Excerpt provided:
_ _ _

Clonazepam has wreaked such havoc on people partly because it is so highly addictive; anyone who takes it for more than a few weeks may well develop a dependence on it. As a result, you can be prescribed Klonopin as a short-term treatment for, say, insomnia, and wind up so hooked on it that you’ll begin frantically “doctor shopping” for new prescriptions if the first physician who gave it for you refuses to renew the prescription. As with all benzos, use of Klonopin for more than a month can lead to a dangerous condition known as “benzodiazepine withdrawal syndrome,” featuring elevation of a user’s heart rate and blood pressure along with insomnia, nightmares, hallucinations, anxiety, panic, weight loss, muscular spasms or cramps, and seizures.

Along with Klonopin, here are the three other benzos that, by general agreement, have made it into the top ranks of the world’s worst and most widely abused drugs: temazepam, alprazolam, and lorazepam.

_ _ _

Entries provided:

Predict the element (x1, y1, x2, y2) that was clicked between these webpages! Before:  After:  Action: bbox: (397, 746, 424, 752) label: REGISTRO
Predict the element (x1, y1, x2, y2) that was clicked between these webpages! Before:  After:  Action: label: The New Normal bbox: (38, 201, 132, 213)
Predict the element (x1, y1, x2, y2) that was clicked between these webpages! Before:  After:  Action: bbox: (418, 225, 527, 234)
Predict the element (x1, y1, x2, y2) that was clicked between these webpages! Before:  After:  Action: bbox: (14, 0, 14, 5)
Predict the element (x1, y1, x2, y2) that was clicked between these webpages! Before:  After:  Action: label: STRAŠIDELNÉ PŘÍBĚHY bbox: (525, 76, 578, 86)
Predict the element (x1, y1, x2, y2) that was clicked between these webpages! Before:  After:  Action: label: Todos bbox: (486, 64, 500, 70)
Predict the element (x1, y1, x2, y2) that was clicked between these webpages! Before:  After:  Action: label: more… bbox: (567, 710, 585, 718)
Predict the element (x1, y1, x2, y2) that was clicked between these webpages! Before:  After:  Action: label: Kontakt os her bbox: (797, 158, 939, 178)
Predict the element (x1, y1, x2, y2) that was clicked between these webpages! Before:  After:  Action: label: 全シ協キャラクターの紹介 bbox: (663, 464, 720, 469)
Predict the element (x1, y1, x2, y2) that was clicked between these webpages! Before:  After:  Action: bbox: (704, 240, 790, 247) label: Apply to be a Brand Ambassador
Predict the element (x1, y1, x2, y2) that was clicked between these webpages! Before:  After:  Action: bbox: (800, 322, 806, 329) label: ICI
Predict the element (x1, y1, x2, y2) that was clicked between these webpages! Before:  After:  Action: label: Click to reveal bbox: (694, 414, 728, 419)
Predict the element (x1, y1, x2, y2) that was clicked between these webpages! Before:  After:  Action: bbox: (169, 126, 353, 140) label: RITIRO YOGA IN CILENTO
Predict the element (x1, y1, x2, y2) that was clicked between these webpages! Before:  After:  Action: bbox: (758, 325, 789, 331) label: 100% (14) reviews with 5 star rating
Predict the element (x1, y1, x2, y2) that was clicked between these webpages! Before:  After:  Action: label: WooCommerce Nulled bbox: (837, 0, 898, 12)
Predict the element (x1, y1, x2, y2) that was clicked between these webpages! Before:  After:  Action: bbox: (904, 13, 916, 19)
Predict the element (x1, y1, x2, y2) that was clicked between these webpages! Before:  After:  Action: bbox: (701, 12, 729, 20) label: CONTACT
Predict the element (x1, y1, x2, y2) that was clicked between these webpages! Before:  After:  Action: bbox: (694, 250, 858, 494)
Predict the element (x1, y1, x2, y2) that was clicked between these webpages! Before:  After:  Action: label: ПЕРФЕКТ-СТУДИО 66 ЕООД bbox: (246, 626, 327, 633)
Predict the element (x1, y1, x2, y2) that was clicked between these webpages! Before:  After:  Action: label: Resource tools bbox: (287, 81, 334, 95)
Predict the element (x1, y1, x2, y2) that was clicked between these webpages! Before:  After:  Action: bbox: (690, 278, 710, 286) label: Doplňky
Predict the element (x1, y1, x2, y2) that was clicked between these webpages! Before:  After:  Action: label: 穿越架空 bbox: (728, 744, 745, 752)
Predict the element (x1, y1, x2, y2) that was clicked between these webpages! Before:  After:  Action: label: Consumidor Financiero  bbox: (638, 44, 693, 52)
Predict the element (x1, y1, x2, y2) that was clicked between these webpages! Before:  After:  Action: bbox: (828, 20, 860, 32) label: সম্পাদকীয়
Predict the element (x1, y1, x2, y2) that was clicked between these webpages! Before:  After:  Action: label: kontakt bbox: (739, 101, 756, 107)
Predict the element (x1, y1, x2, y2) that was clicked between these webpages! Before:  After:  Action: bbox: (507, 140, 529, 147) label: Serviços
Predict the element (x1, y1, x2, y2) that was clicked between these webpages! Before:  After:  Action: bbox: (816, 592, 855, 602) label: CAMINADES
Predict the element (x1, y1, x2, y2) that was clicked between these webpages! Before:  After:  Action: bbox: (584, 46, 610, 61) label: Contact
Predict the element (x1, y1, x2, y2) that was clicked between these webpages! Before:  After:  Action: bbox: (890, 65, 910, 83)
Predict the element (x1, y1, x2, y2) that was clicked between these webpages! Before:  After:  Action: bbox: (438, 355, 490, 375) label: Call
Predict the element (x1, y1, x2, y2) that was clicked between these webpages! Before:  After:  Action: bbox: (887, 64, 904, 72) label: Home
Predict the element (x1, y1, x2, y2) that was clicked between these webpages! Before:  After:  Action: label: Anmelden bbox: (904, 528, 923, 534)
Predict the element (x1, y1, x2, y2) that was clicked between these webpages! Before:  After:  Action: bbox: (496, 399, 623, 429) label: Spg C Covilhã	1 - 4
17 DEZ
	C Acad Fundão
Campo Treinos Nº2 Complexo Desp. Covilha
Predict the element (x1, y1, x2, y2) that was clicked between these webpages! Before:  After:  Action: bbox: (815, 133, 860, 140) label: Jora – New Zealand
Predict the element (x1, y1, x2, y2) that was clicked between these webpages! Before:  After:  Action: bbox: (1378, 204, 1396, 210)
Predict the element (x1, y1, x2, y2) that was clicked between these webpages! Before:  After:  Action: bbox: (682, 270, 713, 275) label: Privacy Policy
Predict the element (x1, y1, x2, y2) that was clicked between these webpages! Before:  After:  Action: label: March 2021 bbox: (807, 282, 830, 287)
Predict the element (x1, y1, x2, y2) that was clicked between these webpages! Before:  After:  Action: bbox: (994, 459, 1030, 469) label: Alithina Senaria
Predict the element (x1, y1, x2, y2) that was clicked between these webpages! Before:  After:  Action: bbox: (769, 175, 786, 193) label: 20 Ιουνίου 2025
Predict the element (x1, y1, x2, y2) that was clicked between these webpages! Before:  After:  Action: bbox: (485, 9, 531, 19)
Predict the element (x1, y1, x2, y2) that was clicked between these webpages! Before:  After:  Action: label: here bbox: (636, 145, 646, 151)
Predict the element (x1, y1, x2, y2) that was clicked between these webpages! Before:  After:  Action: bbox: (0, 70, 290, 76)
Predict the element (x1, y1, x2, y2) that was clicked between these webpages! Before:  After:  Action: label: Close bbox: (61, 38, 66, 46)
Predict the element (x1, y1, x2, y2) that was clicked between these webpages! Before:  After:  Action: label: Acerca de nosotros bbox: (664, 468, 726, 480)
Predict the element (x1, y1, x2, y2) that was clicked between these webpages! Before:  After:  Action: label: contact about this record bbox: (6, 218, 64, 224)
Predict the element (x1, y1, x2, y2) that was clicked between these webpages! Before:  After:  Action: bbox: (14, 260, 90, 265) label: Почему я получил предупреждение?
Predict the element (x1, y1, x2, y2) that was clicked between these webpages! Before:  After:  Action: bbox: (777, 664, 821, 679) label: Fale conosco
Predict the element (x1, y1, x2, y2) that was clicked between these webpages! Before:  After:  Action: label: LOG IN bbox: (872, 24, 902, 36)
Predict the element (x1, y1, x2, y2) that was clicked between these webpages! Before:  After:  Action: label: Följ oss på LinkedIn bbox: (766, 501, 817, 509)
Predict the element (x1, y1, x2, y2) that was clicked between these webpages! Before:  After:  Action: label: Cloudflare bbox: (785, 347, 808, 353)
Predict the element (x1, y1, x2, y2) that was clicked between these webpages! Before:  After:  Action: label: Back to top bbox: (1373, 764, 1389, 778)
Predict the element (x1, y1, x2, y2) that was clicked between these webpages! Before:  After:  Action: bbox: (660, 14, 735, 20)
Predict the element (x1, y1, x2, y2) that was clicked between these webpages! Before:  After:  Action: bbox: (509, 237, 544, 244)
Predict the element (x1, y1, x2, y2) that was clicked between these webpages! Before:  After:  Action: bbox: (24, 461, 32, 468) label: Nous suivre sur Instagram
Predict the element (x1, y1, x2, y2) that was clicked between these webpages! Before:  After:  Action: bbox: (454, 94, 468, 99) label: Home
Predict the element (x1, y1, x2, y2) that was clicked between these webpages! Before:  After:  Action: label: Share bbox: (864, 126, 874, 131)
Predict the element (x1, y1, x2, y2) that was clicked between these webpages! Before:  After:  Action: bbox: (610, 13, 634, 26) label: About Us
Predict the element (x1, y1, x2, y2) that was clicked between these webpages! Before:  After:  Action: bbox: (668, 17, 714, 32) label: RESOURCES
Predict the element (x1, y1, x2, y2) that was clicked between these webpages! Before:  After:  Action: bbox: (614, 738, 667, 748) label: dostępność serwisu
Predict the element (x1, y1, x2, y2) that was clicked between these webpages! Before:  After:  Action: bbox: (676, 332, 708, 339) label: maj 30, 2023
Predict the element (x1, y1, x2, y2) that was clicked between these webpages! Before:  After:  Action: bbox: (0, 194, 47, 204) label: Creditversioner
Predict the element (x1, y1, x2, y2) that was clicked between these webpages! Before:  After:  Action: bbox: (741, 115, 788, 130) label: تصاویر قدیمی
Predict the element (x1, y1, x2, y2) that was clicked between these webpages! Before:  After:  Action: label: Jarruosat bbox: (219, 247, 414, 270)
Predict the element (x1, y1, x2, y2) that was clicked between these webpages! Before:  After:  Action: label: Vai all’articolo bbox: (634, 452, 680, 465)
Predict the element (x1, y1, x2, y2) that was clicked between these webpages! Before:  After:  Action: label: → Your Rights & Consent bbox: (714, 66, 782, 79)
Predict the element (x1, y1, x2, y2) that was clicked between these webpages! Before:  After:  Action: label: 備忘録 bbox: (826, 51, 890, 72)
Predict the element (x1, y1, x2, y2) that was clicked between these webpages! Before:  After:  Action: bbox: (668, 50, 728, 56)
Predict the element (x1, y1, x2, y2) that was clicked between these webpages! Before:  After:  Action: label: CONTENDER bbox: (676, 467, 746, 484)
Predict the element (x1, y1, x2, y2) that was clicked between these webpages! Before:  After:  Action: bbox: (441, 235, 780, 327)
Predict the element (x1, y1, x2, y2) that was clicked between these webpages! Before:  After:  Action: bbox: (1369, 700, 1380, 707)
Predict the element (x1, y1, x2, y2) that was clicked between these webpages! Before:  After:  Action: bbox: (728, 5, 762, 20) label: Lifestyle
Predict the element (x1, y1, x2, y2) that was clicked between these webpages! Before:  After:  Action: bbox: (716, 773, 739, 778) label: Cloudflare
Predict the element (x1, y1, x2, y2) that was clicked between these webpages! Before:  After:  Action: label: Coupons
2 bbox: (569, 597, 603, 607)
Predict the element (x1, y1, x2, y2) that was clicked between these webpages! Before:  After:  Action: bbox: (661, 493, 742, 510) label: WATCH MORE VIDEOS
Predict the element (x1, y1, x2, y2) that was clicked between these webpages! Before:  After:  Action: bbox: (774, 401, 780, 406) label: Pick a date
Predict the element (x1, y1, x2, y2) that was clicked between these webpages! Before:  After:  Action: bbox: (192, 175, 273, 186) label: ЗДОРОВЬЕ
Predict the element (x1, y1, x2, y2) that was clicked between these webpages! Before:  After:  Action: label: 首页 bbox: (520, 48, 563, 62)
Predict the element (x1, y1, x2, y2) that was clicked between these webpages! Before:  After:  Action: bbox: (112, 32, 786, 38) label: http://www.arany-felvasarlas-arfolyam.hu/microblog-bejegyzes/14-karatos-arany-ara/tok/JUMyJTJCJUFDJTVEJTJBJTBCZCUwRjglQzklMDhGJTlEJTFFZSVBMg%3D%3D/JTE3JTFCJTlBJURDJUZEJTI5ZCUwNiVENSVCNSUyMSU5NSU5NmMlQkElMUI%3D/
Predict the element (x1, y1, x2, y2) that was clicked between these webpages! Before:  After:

_ _ _

Task instructions:
**a.** Reproduce the stretch of the passage on Klonopin from "Clonazepam has wreaked" through "cramps, and seizures.".
**b.** Which three other benzodiazepines does the passage on Klonopin place among the world's worst and most widely abused drugs?

Answers per task:
**a.**
Clonazepam has wreaked such havoc on people partly because it is so highly addictive; anyone who takes it for more than a few weeks may well develop a dependence on it. As a result, you can be prescribed Klonopin as a short-term treatment for, say, insomnia, and wind up so hooked on it that you’ll begin frantically “doctor shopping” for new prescriptions if the first physician who gave it for you refuses to renew the prescription. As with all benzos, use of Klonopin for more than a month can lead to a dangerous condition known as “benzodiazepine withdrawal syndrome,” featuring elevation of a user’s heart rate and blood pressure along with insomnia, nightmares, hallucinations, anxiety, panic, weight loss, muscular spasms or cramps, and seizures.

**b.** Temazepam, alprazolam, and lorazepam.